Particularly in an eighth implementation, the material of the color resist layer 205 is generally insulating, and in a particular implementation, the color resist layer 205 can be used as an insulating layer between the reflecting layer 203 and the common electrode layer 204, and the reflecting layer 203 can be further electrically connected with the common electrode layer 204 through a via hole. In the display substrate above according to the embodiment of the present disclosure, as illustrated in FIG. 3c, when the reflecting layer 203 is located on the side of the common electrode layer 204 away from the underlying substrate 201, the color resist layer 205 can be located between the common electrode layer 204 and the reflecting layer 203, and the reflecting layer 203 can be electrically connected with the common electrode layer 204 through a third via hole 2052 running through the color resist layer 205, so that the color resist layer 205 can be used as the insulating layer between the reflecting layer 203 and the common electrode layer 204 to thereby avoid a new layer from being added, so as to facilitate a design of the reflective liquid crystal display panel which is lightweight and thinned. At this time, the color resist layer 205 is not arranged in the region of the sealant, so that the common electrode layer 204 is electrically connected with the common electrode line on the opposite substrate through the gold ball in the sealant.

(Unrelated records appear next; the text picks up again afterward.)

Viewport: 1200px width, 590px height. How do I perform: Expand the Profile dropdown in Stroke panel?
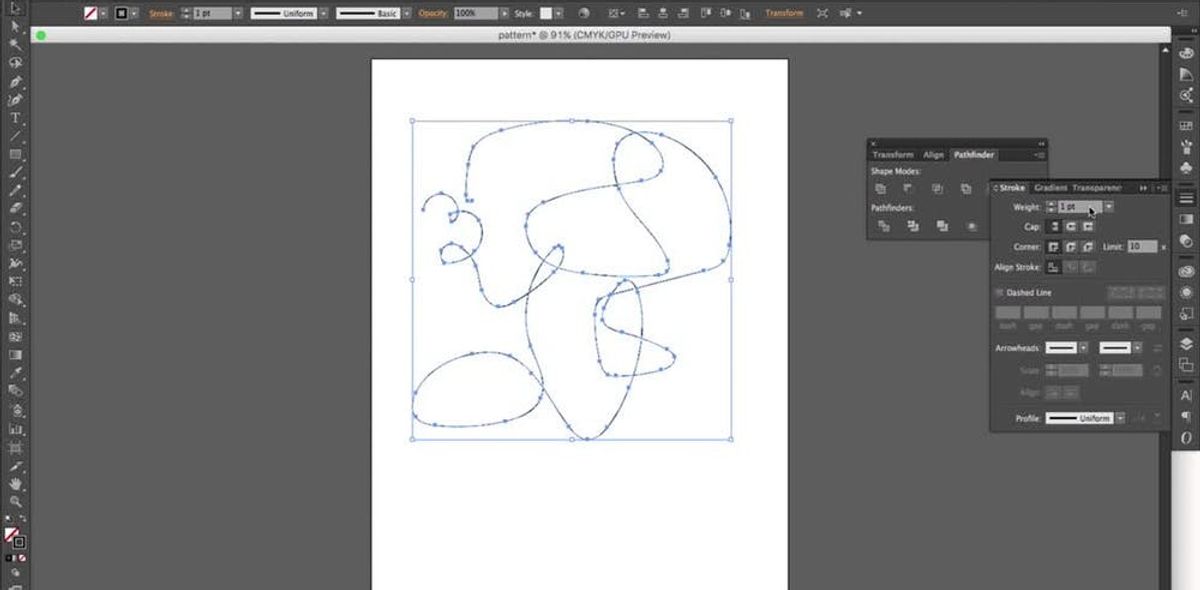pyautogui.click(x=1120, y=418)
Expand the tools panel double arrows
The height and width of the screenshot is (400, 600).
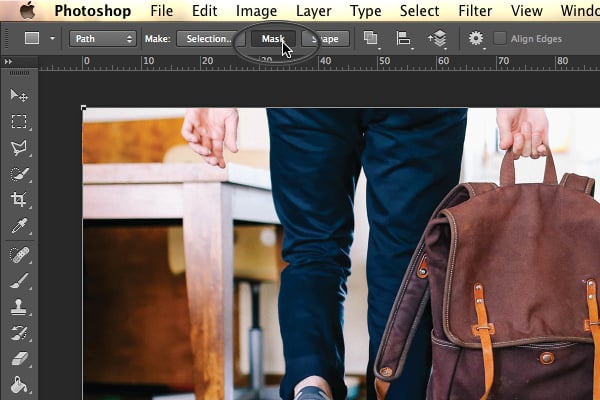(x=8, y=61)
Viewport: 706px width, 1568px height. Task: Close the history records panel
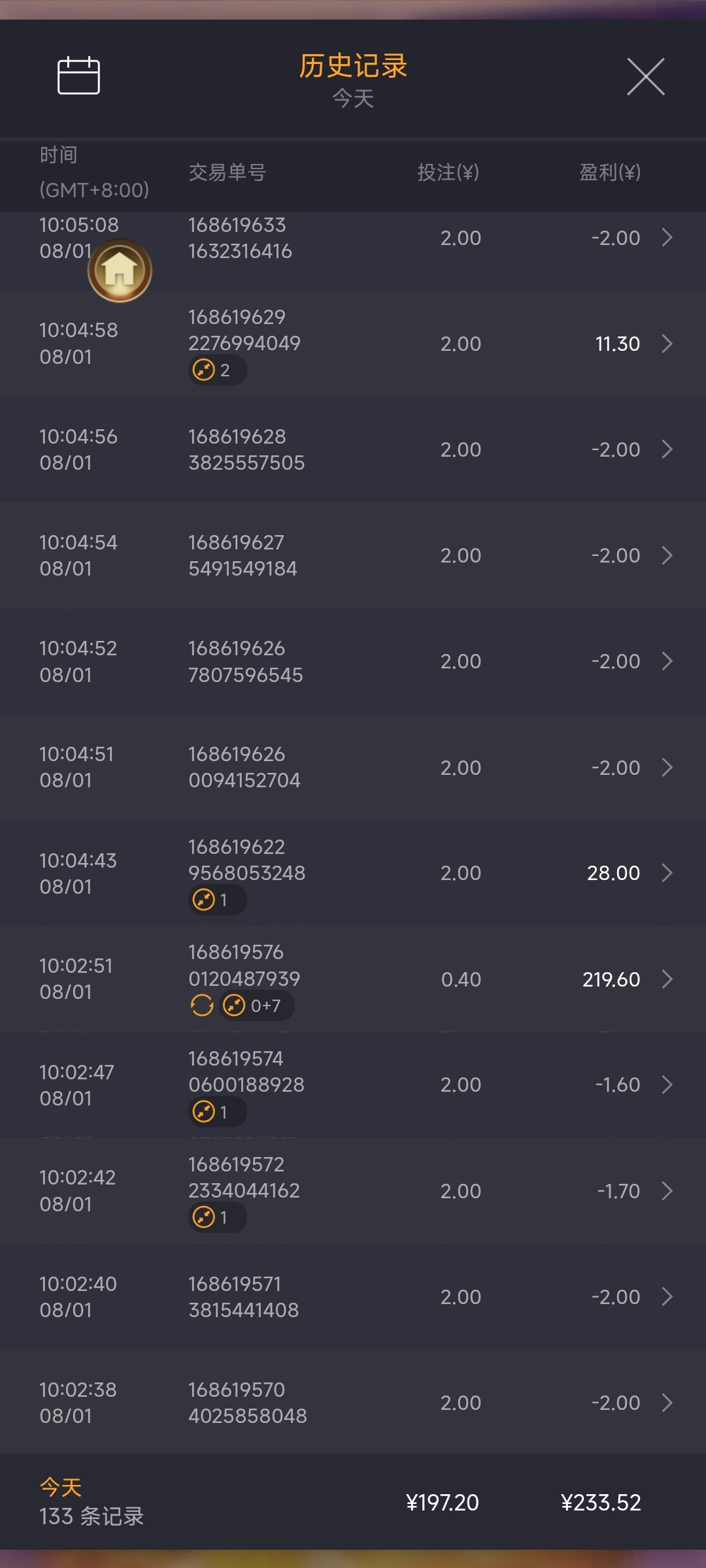pos(645,76)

Based upon the same idea of the present disclosure, an embodiment of the present disclosure provides a method for fabricating the display substrate above, and since the fabricating method addresses the problem under a similar principle to the display substrate above, reference can be made to the implementation of the display substrate above according to the embodiment of the present disclosure for an implementation of the fabricating method according to this embodiment of the present disclosure, and a repeated description thereof will be omitted here.

As illustrated in FIG. 4, a method for fabricating the display substrate above according to an embodiment of the present disclosure can particularly include the following steps.

S401 is to provide an underlying substrate.

S402 is to form a black matrix on the underlying substrate.

S403 is to form a reflecting layer and a common electrode layer, electrically connected with each other, on the underlying substrate formed with the black matrix.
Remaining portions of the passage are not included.